Multitasking when it comes to driving can be risky, particularly with either talking on the cell phone or noshing from something we picked on in the drive-thru or 7-Eleven. It may all boil down to reaction time when it comes to hitting the break when we're about to come up upon someone, either vehicle or pedestrian in front of us. After getting into a few accidents on the road myself, I have learned the importance of reaction time. For a tip in particular, don't take klonapin, an anti-anxiety drug before you get behind the wheel, because that's one thing that can reduce your reaction time as it tends to make you more relaxed than necessary...Also, these rules of thumb about avoiding talking on the phone while driving, it's most likely best to turn it off. It can be extremely irritating when I have my cell phone on while I'm driving, and it rings in my pocket. I have to decide whether to dig it out or just have the call go to the answering machine. Fortunately, when my cell rings in my pocket, whether I pick it up or not, I feel thankful and lucky that I do not get into an accident in those instances, thus reiterating G-d's divine providence...I know Washington, DC has banned cell phone use, at least without hands-free devices. In the suburbs, where I live, I'm not sure how sooner or later a similar law will be enforced. If such a law is enforced in more places, I wonder how much car insurance rates will go up if one is pulled over for talking on the cell while driving...It can be bad enough that some people talk on their cell while driving to the point they don't notice a police cruiser's red and blue lights flashing in their head view mirror since they are so focused on talking on the phone and barely looking in front or behind of where they are driving.

(2) Anonymous, January 18, 2009 7:44 AM

What about bluetooth enabled cars and phones ?

Is it the content of a conversation or the actual use and performing cell phone operations that is shown to cause problems akin to drunk or distracted driving? If it is content, than there is no question that drivers owe each other 100% of their attention while driving.
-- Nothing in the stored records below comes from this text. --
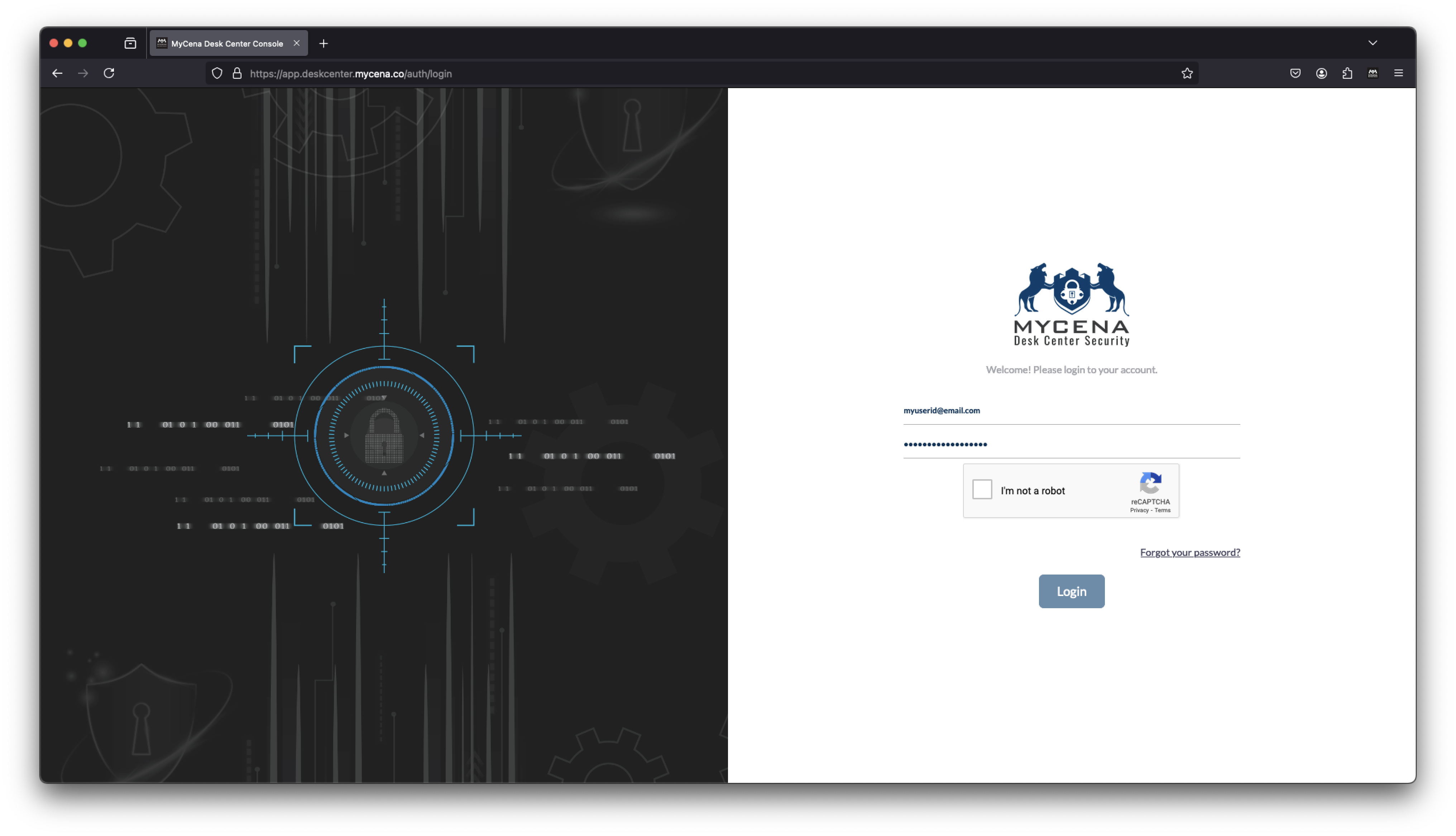Open the Firefox account icon

tap(1321, 73)
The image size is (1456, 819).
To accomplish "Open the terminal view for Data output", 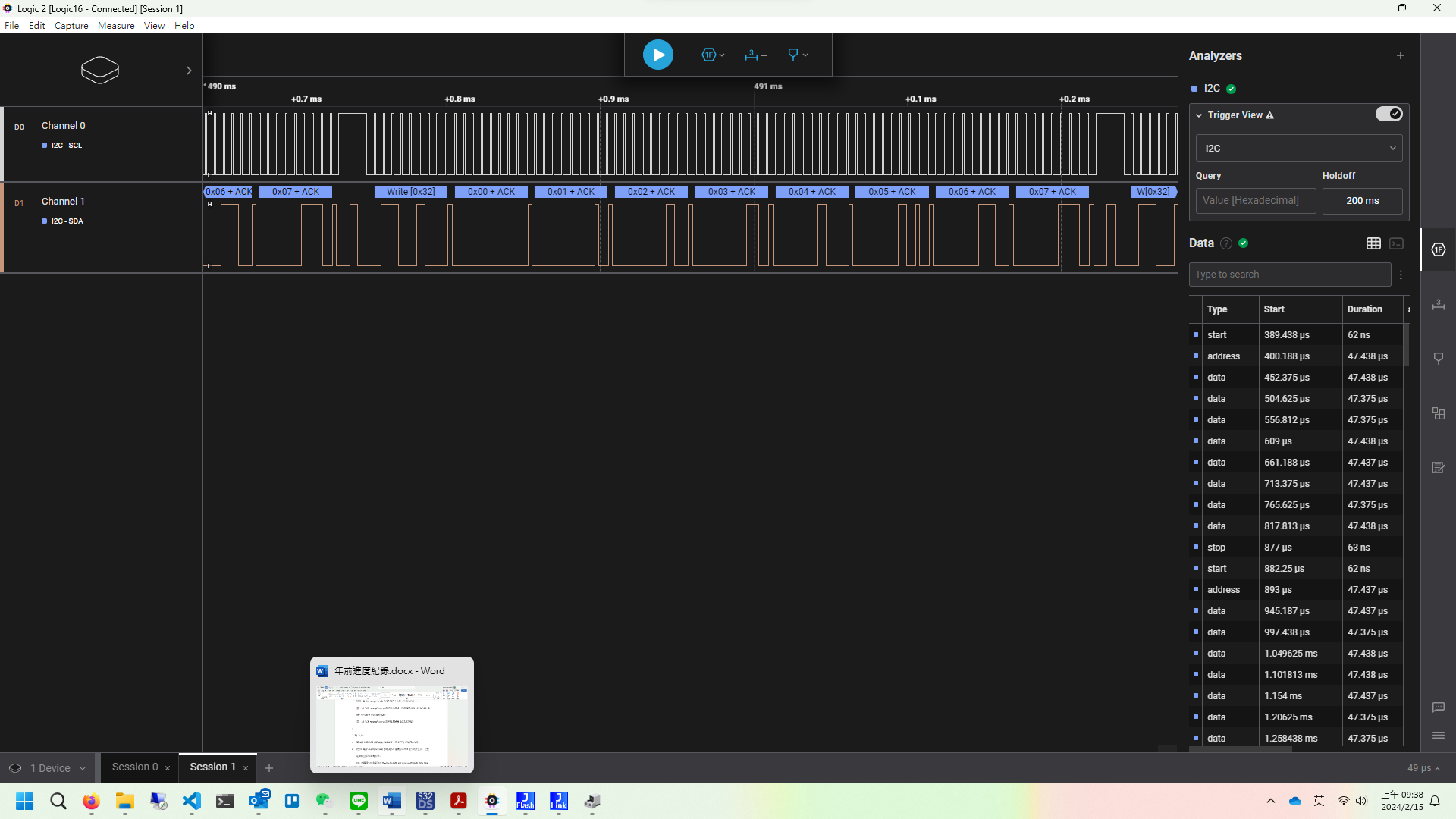I will [x=1397, y=243].
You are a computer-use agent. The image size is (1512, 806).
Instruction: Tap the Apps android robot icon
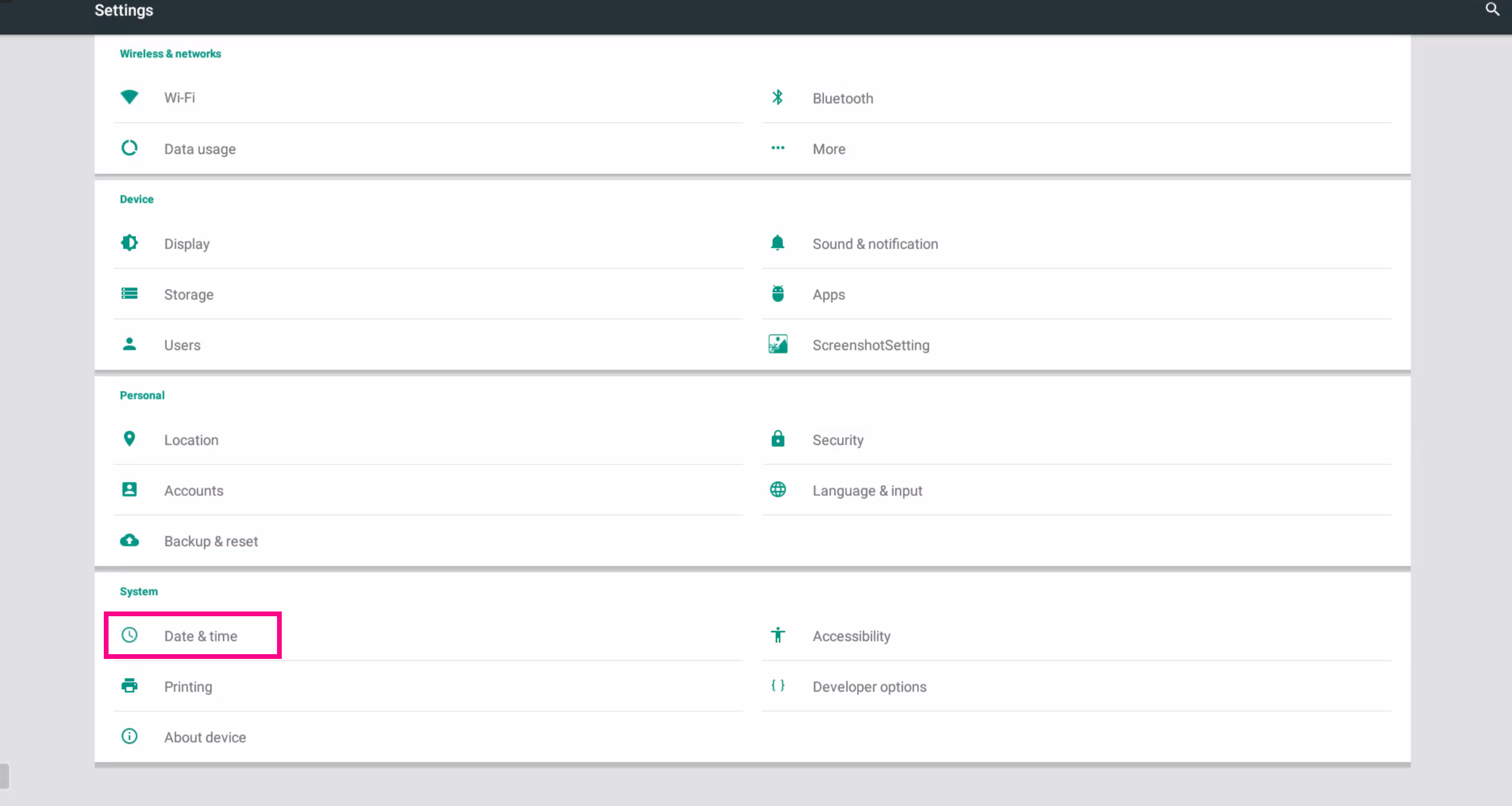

If it is the actual handling of the cell phone, than for a pure conversation,Bluetooth enabled cell phones and cars permit automatic hook up and dialing and speaking, hands free. Of course, one cannot use the automatic bluetooth connection to compose a text message (as far as I know), so text messages should be banned. If a person can use their automatic Bluetooth connection ot simply have conversations, this would seem to me to much like using a car's GPS to instruct drivers on where to go. Bluetooth is much like the two way radio that police cars have. Will they ever ban police cars from being able to communicate with one another?

(1) Bassie, January 18, 2009 6:11 AM

No-Phone is a No-Brainer

Thank you so much for giving us this particular something to think about. Banning all forms of at-the-wheel phone calling is a great mitzvah. I know what happens when drivers are distracted by talking on the phone. A cell-phone driver clipped my car when she lost control of hers and sent us both into multiple rollovers. Thank G-d for the people who invented safety features in automobiles! Even though my car was upside down, I was able to crawl out of the busted passenger-side window and suffered no more than a grazed forehead and a slightly abused nose (which happened when I released the seat belt and landed on my head, LOL). The other driver--AND THE TWO CHILDREN IN HER BACK SEAT--also escaped relatively unscathed. I'll do whatever I can to keep what happened to us from happening to anybody else.